TASK: Turn the lines of the listing from the one containing "The width and height of the screenshot is (1080, 2400)." through the one containing "[x=391, y=499]", both included, into a JSON list of strings with one string per line and blank lines omitted.

(Position data for words and items)
· · ·

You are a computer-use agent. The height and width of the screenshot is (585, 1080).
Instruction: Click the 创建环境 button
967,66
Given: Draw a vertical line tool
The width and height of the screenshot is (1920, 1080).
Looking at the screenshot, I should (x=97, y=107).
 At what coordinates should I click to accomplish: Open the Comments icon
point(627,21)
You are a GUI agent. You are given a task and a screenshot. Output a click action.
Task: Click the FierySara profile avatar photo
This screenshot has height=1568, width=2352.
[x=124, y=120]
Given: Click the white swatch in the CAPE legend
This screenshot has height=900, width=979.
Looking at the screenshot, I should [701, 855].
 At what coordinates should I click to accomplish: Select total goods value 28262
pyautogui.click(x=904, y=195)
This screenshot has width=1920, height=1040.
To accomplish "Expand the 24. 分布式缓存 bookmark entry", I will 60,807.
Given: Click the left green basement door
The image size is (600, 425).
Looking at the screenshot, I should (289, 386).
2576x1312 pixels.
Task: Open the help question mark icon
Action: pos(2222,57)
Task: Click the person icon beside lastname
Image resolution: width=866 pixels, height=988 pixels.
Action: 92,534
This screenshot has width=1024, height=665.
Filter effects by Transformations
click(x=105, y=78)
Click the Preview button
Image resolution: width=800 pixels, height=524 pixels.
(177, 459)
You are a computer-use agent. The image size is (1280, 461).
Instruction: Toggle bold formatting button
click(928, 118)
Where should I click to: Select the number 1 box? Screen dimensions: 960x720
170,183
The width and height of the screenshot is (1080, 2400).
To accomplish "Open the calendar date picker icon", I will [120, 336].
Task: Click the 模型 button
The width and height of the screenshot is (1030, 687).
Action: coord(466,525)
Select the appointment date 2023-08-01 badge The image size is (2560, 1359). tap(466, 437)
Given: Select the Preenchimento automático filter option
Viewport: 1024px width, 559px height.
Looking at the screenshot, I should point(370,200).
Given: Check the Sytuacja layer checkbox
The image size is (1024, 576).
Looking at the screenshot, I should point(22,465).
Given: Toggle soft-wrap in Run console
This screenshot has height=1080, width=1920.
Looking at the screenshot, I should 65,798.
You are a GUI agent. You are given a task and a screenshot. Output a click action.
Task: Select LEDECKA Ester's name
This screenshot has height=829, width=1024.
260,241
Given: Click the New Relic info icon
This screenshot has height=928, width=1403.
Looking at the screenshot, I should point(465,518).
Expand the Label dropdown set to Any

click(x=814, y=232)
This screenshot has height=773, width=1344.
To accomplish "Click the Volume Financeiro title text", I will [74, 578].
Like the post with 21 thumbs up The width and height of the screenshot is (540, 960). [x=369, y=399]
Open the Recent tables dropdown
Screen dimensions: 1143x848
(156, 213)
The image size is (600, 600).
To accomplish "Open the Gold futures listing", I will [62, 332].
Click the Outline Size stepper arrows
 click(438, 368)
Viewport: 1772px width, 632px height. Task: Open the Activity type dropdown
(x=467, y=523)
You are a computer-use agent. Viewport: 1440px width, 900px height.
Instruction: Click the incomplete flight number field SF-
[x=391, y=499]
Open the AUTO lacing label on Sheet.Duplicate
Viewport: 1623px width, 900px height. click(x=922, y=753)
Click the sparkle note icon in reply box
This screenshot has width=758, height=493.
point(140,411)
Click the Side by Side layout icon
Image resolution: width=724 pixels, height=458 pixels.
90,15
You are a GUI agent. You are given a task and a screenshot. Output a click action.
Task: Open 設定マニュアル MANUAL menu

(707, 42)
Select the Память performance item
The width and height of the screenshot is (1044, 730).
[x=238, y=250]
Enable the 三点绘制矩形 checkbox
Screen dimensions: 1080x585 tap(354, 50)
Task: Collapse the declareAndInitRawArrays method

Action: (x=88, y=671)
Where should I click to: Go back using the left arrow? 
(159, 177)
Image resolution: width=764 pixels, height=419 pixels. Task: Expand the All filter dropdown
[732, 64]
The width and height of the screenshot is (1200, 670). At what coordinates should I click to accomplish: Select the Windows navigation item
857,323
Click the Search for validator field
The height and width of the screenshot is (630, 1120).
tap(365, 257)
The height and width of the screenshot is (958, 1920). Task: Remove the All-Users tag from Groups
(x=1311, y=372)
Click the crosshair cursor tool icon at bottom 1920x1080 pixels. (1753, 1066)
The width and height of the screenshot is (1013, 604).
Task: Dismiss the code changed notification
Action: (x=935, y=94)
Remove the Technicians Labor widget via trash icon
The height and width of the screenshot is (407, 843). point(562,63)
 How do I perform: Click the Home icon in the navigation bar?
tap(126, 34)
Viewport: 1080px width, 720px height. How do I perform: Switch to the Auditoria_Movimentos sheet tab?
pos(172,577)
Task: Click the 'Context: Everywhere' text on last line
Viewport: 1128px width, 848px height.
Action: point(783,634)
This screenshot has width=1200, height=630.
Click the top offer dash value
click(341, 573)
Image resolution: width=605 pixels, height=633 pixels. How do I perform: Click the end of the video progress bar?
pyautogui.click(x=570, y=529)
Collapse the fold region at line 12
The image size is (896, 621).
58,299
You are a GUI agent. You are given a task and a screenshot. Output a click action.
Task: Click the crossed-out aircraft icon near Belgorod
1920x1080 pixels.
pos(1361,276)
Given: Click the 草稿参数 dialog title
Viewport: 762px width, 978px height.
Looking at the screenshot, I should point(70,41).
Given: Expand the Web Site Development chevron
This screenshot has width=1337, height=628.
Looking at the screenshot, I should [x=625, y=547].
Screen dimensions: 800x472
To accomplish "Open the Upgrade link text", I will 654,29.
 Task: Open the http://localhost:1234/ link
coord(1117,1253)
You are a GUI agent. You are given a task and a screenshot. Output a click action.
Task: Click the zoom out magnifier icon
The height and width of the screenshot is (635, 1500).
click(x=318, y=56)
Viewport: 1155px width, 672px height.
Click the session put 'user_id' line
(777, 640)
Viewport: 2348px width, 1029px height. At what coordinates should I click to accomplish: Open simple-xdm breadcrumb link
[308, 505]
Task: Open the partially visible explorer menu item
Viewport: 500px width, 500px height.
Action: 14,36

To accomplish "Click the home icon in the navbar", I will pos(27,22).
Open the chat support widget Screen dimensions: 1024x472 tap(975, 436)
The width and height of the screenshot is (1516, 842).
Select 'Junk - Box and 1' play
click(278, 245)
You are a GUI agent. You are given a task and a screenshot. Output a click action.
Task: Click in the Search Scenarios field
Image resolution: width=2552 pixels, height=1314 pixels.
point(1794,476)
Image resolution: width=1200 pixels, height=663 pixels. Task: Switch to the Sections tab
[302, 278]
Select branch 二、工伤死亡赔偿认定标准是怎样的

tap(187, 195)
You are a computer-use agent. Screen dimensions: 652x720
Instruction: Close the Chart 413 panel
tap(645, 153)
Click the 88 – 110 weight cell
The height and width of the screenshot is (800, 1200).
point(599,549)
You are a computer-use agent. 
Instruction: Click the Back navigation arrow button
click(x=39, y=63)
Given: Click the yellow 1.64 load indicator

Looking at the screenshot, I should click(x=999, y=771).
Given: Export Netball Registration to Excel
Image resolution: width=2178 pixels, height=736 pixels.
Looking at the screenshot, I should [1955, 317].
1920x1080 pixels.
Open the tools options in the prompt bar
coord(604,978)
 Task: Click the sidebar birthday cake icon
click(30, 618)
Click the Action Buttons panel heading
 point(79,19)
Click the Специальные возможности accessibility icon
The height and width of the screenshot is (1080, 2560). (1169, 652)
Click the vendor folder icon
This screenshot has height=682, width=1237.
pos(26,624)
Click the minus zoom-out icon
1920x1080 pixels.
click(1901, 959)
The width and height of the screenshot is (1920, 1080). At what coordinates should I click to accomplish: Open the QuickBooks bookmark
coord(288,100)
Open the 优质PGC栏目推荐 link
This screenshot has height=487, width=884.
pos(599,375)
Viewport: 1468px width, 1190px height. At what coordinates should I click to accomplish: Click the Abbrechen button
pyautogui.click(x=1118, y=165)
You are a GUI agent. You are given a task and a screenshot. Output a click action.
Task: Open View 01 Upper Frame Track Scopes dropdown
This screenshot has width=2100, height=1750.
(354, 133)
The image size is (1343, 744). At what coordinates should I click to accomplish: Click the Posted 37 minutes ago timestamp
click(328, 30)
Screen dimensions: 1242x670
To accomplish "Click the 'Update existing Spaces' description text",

· · ·

RESPONSE TO THIS EXERCISE:
[
  "The width and height of the screenshot is (1080, 2400).",
  "To accomplish \"Open the calendar date picker icon\", I will [120, 336].",
  "Task: Click the 模型 button",
  "The width and height of the screenshot is (1030, 687).",
  "Action: coord(466,525)",
  "Select the appointment date 2023-08-01 badge The image size is (2560, 1359). tap(466, 437)",
  "Given: Select the Preenchimento automático filter option",
  "Viewport: 1024px width, 559px height.",
  "Looking at the screenshot, I should point(370,200).",
  "Given: Check the Sytuacja layer checkbox",
  "The image size is (1024, 576).",
  "Looking at the screenshot, I should point(22,465).",
  "Given: Toggle soft-wrap in Run console",
  "This screenshot has height=1080, width=1920.",
  "Looking at the screenshot, I should 65,798.",
  "You are a GUI agent. You are given a task and a screenshot. Output a click action.",
  "Task: Select LEDECKA Ester's name",
  "This screenshot has height=829, width=1024.",
  "260,241",
  "Given: Click the New Relic info icon",
  "This screenshot has height=928, width=1403.",
  "Looking at the screenshot, I should point(465,518).",
  "Expand the Label dropdown set to Any",
  "click(x=814, y=232)",
  "This screenshot has height=773, width=1344.",
  "To accomplish \"Click the Volume Financeiro title text\", I will [74, 578].",
  "Like the post with 21 thumbs up The width and height of the screenshot is (540, 960). [x=369, y=399]",
  "Open the Recent tables dropdown",
  "Screen dimensions: 1143x848",
  "(156, 213)",
  "The image size is (600, 600).",
  "To accomplish \"Open the Gold futures listing\", I will [62, 332].",
  "Click the Outline Size stepper arrows",
  " click(438, 368)",
  "Viewport: 1772px width, 632px height. Task: Open the Activity type dropdown",
  "(x=467, y=523)",
  "You are a computer-use agent. Viewport: 1440px width, 900px height.",
  "Instruction: Click the incomplete flight number field SF-",
  "[x=391, y=499]"
]